As I see it, the rising forces in the east are Chicago, Milwaukee (if they make some right moves this summer) and the Raps. Lebron's Cavs will continue to improve, but they're too flawed to be a real contender.
Other than that, most of the teams will continue to be mediocre or at the bottom of the league (see- Atlanta). Maybe Boston would turn strong with Oden/Durant and a decent management. 

The Raptors are looking good and have a young core. We overachieved this season, but for next years our stars should return better and team cheimestry should even improve because there won't be big changes.
With this possitive trend in our roster and a prudent move or two in the summer, we can reach 50+ wins in a probably stronger east. 
In the year after we need to be at the con' finals. 
Our core will be entering their prime in the following year, and if we really want to be a contender we must make another step forward...


----------



## shookem (Nov 1, 2005)

shookem said:


> I have a hard time believing they'll be competing for the division title _late_ in the season, unless we stay healthy and everyone else gets injured.


Damn, when I saw these thread was brought back I was kinda worried.
I can live with what I said though, it's kinda true.


----------



## chocolove (Apr 4, 2006)

shookem said:


> Damn, when I saw these thread was brought back I was kinda worried.
> I can live with what I said though, it's kinda true.


Man that first post you had was really spot on


----------



## trick (Aug 23, 2002)

SkywalkerAC said:


> 3rd in the East. Soon to be Atlantic Division Champions. We've showcased our depth and star power (or potential) all season. We hit shots and we get after it as a team.
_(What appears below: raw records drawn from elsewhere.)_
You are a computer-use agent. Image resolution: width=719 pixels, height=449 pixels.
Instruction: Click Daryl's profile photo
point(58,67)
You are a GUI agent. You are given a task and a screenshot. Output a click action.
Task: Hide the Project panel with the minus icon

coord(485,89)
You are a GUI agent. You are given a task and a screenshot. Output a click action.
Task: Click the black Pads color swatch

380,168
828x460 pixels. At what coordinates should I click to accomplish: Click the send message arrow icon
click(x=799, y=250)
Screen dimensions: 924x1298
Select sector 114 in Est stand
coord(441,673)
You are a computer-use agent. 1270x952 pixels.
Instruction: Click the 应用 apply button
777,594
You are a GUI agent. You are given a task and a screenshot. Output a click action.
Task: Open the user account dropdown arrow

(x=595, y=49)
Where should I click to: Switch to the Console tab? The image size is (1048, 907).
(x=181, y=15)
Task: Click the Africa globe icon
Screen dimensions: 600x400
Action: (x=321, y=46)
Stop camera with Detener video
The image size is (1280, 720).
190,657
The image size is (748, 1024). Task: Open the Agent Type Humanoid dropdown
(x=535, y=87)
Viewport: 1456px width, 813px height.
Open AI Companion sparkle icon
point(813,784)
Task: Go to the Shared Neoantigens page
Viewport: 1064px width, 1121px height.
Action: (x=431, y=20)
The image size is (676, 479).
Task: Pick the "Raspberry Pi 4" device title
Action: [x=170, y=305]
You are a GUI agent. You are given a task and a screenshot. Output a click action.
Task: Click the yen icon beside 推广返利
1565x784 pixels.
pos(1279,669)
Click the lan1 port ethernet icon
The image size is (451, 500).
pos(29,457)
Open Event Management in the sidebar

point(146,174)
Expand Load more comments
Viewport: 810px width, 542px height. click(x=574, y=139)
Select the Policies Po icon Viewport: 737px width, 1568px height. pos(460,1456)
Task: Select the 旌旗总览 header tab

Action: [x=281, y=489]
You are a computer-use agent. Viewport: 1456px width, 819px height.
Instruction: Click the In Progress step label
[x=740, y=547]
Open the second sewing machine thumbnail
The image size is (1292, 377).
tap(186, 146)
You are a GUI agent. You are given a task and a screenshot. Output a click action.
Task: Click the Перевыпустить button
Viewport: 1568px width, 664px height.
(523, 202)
And we're just getting started.
> 
> We're good. Elite? I guess we'll leave that up to the playoffs to decide. Like I said before the season, I think we've got elite composition and that we should come together reasonably quickly. Have they played with each other enough and learned how to win enough to be an elite, contending playoff team?
> 
> It sure is going to be fun finding out.


Well Sky, I gotta say this thread is equivalent to Chuck Swirsky bringing out the "salami and cheese" before halftime hits. 

:bowdown:


----------



## shookem (Nov 1, 2005)

chocolove said:


> Man that first post you had was really spot on


When I'm right, I'm right but when I'm wrong brother ... Let's just say we would've picked AMMO, yikes!


----------



## Benis007 (May 23, 2005)

Benis007 said:


> it will be huge if we make the playoffs. if we make it and get swept in the 1st round, this season will be a success.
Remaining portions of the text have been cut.